#### Text block

Now... My prayer daily is that I would parent my amazing son in a way that gives God glory. And I thank Him for new grace. New joy. Every single morning. 

And at times I fail. Sometimes I cry. Certain days I have no idea what I'm doing! Sometimes I fall short. And I know I will again. 

But this is motherhood

The small moments. The giggles. The obstacles. The tantrums. The smiles. The moments between NapTime and play time. The new accomplishments and the mundane daily activities. 

We are all growing and learning, mamas. 

So have grace for yourself, sweet friends.

Bath times, teething toys, and love. - Monica
 

Monday, October 28, 2013

Dear Seth

Dear Seth, 
I am still in shock that you are about to be 3 months old! You are now laughing, smiling, and talking. You have discovered your hands and love to grab your daddy's face. You cannot poop, fart, or burp without one of us clapping and smiling. You are already so curious and try to pay attention to everything going on around you. 

You delight us. 

We have tried to implement a nighttime routine with you with bath time, lotion, and nightly prayers. We all sleep a little better after time with The Lord. My hope is that you won't have one memory or going to sleep without our nightly prayers in them.

#### Prompt 1
Edit the blog post from "Monday, October 28, 2013" up to and including "prayers in them.", swapping "lotion" for "a story".
#### Prompt 2
Pick up the blog post after its last sentence and continue it.
The listing that follows comes from a different source than the blog post.

#### Source material
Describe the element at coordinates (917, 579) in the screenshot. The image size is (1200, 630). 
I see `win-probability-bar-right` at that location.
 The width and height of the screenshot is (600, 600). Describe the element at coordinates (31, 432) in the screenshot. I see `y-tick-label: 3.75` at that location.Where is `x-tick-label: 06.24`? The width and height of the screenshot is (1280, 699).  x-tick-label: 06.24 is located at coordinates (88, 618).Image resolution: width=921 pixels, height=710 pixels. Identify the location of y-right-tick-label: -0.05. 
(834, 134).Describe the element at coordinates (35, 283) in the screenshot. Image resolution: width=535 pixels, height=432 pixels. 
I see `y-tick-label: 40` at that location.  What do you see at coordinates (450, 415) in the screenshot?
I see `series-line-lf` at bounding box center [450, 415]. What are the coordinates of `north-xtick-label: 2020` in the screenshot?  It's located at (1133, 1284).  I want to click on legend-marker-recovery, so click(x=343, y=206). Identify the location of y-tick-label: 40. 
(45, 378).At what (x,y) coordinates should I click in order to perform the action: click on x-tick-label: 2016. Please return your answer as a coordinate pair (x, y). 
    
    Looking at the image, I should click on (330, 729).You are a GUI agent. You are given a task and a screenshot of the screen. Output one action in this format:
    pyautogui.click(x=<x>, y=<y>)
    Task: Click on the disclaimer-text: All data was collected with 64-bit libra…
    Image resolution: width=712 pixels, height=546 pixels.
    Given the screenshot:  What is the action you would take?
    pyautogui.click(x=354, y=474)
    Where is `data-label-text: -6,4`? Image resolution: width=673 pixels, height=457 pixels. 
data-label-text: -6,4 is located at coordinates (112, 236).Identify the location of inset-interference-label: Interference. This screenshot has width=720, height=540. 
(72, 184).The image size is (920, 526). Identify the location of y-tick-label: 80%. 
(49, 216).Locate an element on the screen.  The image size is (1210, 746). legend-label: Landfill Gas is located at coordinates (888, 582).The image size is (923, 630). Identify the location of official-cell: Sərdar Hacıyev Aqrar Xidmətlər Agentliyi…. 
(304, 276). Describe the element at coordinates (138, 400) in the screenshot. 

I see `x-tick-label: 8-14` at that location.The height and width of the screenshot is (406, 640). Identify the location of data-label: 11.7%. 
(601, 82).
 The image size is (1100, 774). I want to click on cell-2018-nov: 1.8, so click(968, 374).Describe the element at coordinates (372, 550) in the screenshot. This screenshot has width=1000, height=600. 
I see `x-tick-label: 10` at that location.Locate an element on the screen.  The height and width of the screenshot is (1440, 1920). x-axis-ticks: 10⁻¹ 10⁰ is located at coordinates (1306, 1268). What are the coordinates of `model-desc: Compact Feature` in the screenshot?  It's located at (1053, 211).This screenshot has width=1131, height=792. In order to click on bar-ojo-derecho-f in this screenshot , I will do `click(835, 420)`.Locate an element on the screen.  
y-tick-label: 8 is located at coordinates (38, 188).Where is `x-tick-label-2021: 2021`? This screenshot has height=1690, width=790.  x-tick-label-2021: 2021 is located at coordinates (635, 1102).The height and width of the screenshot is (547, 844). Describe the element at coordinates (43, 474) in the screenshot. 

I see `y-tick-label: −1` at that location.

#### Written answer 1
Monday, October 28, 2013

Dear Seth

Dear Seth, 
I am still in shock that you are about to be 3 months old! You are now laughing, smiling, and talking. You have discovered your hands and love to grab your daddy's face. You cannot poop, fart, or burp without one of us clapping and smiling. You are already so curious and try to pay attention to everything going on around you. 

You delight us. 

We have tried to implement a nighttime routine with you with bath time, a story, and nightly prayers. We all sleep a little better after time with The Lord. My hope is that you won't have one memory or going to sleep without our nightly prayers in them.

#### Written answer 2
Seth, I pray that I can be the mommy you need. My biggest prayer is that The Lord will teach me and guide me along this road as a new mom. I want to LEAD you, son. Not so that you will follow "my religion", or so that you "don't get into trouble". But so that you will know FIRST HAND the power, grace, and love of The Lord. Of all my hopes and dreams for you, that is the most important one to me. 
Even now as you lay next to me and start to drift asleep I pray that Holy Spirit will encounter you. 

You are a mighty man of valor, Seth. 

I love you so much! 

Forever, Mommy


Friday, August 9, 2013

Baby V is here!!!!

Well it has been a crazy few weeks for sure!!! 

My aunt came to town, I went into labor, and baby v was born! 
Yup, Seth Jason is here!!!!! My heart is exploding with love for this boy. 

I had been feeling increasingly uncomfortable - I felt stretched to the max.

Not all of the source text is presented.